One is trade – somewhere around 200 to 300CE we see the camel starting to be found in the Sahara, specifically crossing the Sahara – initiating a trade that wasn’t found before between North Africa and Sub Saharan Africa. And if you made that journey from North Africa, as it happened, the empire of Ghana was pretty much the first place you arrive . This enabled them to act as ‘middle men’ for the trade between North Africa and the sub-saharan world, greatly enriching them
But as well as trading, the Ghanain empire was blessed with another fairly handy resource – gold.
We know this largely from the writings of the Arab scholars who engaged in or were aware of the cross-Saharan trade.
One of these was Al Yaqubi, an Islamic scholar who died around 897. He wrote a book known as Al Tarikh or History and in it he says:
“there is the kingdom of Ghana, the king of which is very powerful. In his country there are gold mines. Under his authority there are other kingdoms such as ‘am and Sama, and gold is found in all these regions.”

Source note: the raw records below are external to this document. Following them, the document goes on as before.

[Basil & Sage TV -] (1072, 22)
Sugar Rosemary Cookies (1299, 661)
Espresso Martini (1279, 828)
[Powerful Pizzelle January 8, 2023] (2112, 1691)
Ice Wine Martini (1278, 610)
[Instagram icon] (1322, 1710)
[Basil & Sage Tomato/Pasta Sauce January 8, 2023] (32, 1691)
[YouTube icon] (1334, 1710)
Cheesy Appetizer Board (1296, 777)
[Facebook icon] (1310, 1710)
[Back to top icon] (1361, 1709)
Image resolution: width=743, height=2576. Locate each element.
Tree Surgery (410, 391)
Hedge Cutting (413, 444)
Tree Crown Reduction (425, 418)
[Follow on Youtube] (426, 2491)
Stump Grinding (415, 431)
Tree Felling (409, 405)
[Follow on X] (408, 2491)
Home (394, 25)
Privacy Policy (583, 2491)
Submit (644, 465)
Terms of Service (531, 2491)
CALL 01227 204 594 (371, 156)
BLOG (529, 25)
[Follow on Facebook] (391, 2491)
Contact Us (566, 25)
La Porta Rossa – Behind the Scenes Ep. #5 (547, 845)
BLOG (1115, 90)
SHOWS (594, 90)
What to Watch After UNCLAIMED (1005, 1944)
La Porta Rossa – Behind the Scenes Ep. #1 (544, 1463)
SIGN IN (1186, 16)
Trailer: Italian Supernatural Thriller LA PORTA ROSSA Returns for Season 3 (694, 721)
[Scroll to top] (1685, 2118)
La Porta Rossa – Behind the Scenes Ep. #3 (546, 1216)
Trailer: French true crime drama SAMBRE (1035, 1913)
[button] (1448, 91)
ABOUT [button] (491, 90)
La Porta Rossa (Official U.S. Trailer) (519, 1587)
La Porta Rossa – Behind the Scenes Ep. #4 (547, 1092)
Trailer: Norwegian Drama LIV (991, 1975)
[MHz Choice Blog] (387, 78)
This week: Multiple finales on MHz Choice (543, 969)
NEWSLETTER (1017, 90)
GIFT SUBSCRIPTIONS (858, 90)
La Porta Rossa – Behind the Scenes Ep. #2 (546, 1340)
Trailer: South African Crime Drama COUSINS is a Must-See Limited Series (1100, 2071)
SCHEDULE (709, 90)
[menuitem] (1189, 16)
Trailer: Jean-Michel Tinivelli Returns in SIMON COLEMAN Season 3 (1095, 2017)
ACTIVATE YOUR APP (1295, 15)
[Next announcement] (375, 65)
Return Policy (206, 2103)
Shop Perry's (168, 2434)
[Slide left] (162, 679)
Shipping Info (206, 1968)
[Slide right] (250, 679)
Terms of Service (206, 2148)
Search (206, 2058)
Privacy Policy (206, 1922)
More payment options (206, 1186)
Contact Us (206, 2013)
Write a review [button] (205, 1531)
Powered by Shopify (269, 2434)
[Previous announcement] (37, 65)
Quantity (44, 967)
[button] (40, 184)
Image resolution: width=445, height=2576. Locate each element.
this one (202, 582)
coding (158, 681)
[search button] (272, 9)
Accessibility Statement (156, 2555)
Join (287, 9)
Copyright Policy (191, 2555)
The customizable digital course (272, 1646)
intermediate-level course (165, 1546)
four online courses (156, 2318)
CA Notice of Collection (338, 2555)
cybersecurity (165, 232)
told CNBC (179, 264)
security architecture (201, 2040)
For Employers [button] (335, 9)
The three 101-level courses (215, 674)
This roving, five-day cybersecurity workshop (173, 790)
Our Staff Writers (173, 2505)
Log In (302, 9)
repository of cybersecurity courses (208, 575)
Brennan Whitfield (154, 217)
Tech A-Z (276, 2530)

Another Arab traveller of the 9th Century, a man known as Al Masudi, who we’ll meet again later, said: “The kingdom of Ghana is one of great importance, and it ajoins the land of the gold mines. Great peoples of the Sudan live there (meaning black people, rather than the modern country). They have traced a boundary that no-one who sets out to them ever crosses.”
Al Masudi goes on to describe how these people went about negotiating these trades, he says: “When the merchants reach this boundary, they place their wares and cloth on it, then depart, and so the people of the Sudan come bearing gold which they leave beside the merchandise and then depart. The owners of the merchandise then return and if they are satisfied with what they have found, they take it. If not, they go away again, and the people of the Sudan return and add to the price until the bargain is concluded… “
He also goes on to emphasise the wealth of the area, saying: “Under the supreme rule of the king of Ghana there are a number of lesser rulers , and in all their kingdoms gold is visible on the ground, and the people extract it and set it like curds.”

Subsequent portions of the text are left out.